The lack of local LLM compute resources has been stressing me out. Last weekend I was not in a place to write any software, so I stuck my head down the old hardware rabbit hole, and came up with a prize.
Attention Conservation Notice:
Compulsive hardware tuner mumbles about esoteric aspects of museum grade equipment.
Happiness:
The 2012 vintage HP Z420 workstation that was my desktop from 2019 - 2024 is really showing its age, that whole “not wanting to get up in the morning” stuff that precedes “never gonna run again” is why it got set aside eighteen months ago. The other retirement reason had to do with that Xeon E5-2695v2 - it lacks the AVX2 instruction set that’s a minimum to run LMStudio.
I put ChatGPT on the problem and found that while it won’t run LMStudio, it’s perfectly happy running Ollama. The only drives I had were the set in Opti, but Promox is really forgiving. I moved them into the Z420 and the OS just booted right up as if nothing happened. Again, with ChatGPT handy, I got a working Nvidia CUDA setup in about 90 minutes, most of which was waiting for downloads and installs. This would have taken me a whole weekend without AI assistance.
So I’m back to having a pretty potent Proxmox setup - a dozen cores and 128GB of ram. It’s only got 1TB of mirrored SATA storage until I figure out cabling to move the pair of 5TB drives inside the box, but that’s a want, not a need. I don’t have all that much virtualization left, having shut Disinfodrome down nine months ago and just using a 16GB Mac for a year and a half.
And here’s the really happy part - this nine year old Nvidia GTX 1060 is roughly double the speed of the M1 MacAir parked next to it.
Future:
The above is a really nice find. I still have some hardware WANTS, but I do not have any hardware NEEDS at this time. This equipment will carry me through the startup’s funding process, assuming it stays running.

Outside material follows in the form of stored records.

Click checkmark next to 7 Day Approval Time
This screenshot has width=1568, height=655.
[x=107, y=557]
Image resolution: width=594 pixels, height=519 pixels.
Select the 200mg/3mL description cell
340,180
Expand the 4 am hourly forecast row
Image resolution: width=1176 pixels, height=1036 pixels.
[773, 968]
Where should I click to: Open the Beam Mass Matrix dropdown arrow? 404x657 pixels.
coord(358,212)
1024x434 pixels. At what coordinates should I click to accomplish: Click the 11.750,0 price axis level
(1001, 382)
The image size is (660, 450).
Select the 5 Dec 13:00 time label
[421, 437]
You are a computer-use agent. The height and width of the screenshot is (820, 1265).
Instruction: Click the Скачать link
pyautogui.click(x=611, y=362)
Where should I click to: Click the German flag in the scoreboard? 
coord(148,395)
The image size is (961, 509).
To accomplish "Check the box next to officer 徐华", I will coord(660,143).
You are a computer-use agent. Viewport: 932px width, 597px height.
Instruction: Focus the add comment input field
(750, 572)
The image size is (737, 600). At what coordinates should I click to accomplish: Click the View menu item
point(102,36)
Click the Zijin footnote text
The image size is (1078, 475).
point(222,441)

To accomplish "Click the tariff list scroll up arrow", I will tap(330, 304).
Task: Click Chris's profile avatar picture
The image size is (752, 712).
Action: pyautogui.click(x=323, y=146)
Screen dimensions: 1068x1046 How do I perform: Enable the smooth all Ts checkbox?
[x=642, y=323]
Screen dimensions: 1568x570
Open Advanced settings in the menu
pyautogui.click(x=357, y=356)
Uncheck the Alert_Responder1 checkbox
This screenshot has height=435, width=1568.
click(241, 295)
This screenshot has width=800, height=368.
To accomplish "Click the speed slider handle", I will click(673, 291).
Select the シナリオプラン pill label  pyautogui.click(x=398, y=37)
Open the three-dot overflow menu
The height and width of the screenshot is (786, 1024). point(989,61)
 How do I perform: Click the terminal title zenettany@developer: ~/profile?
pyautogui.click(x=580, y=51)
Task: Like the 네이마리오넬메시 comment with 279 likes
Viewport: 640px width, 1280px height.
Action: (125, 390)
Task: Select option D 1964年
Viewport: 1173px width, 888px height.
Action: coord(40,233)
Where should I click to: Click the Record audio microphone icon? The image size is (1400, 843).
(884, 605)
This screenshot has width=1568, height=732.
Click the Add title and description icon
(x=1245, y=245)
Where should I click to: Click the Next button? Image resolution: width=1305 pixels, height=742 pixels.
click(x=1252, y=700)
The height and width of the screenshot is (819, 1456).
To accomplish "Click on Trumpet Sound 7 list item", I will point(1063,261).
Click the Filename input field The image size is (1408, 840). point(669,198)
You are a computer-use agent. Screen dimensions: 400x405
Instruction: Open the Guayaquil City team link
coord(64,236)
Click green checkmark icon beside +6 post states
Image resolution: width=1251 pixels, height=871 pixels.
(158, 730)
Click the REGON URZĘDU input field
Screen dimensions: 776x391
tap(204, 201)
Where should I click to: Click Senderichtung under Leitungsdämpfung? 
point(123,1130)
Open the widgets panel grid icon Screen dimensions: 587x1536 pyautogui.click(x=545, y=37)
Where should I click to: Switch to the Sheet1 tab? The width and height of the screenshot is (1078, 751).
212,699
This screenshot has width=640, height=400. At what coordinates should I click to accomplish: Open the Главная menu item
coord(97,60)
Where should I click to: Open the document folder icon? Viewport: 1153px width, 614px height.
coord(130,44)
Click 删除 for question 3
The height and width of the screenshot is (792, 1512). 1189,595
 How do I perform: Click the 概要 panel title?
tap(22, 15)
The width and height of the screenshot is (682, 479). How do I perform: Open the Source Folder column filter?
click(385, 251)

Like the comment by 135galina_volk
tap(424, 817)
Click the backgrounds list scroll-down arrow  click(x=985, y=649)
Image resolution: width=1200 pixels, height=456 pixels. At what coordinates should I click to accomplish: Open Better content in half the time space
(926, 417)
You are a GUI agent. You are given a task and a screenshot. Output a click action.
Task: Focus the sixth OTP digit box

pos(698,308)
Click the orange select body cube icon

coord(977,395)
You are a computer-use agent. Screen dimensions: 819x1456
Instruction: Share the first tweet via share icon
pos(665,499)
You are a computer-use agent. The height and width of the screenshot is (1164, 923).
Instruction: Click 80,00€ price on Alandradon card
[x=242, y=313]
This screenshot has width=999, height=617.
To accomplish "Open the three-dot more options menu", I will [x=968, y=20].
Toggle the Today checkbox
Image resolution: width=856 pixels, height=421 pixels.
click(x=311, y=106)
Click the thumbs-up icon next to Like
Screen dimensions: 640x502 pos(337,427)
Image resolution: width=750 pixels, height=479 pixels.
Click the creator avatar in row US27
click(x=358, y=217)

The workstation’s replacement would be an HP Z4 G4 with a Xeon W-2145. That replaces the out of date AVX instruction set with the much faster AVX512. The advanced vector extensions provide a 30% boost in performance for software that can take advantage of them. I think this would be about $350.
There are several candidates to replace the GTX 1060. The simplest path is an Nvidia RTX 5060Ti - a 16GB card for $430. There are some old datacenter cards that are enticing for me - the 16GB Telsa M60 is actually a pair of 8GB GPUs meant for VDI - virtual desktops. Performance wise they appear to be a pretty close match to the GTX 1060 and the price is amazing - around $40 on Ebay. Since I’m running Proxmox I could use the two slices to create two virtual machines running different models. Given the “free, basically” pricing I’ll bring one of these in just as soon as November rent is covered.
While it will be nice to have funding (cross fingers) and some hardware made in this decade, there’s a lot of value in going at things with the oldest junk you can get that still runs. When the time comes to scale things up, I will already have been hands on, squeezing the most capability out of things.
Conclusion:
October has been a month of narrow escapes. It would appear that November will be the month of no escapes. It’s nice to be going into it with three fairly capable machines (Pinky, Brain, Opti reincarnated) that offer performance in the twenty to forty tokens per second range.
I do still need the additional subscriptions I mentioned in Complete Commercial Collapse, but this workstation necromancy has headed off the capital costs. There’s no maneuver warfare here, these battles are going to be won on a trench by trench basis, just gotta slog along, no matter what resistance the world offers.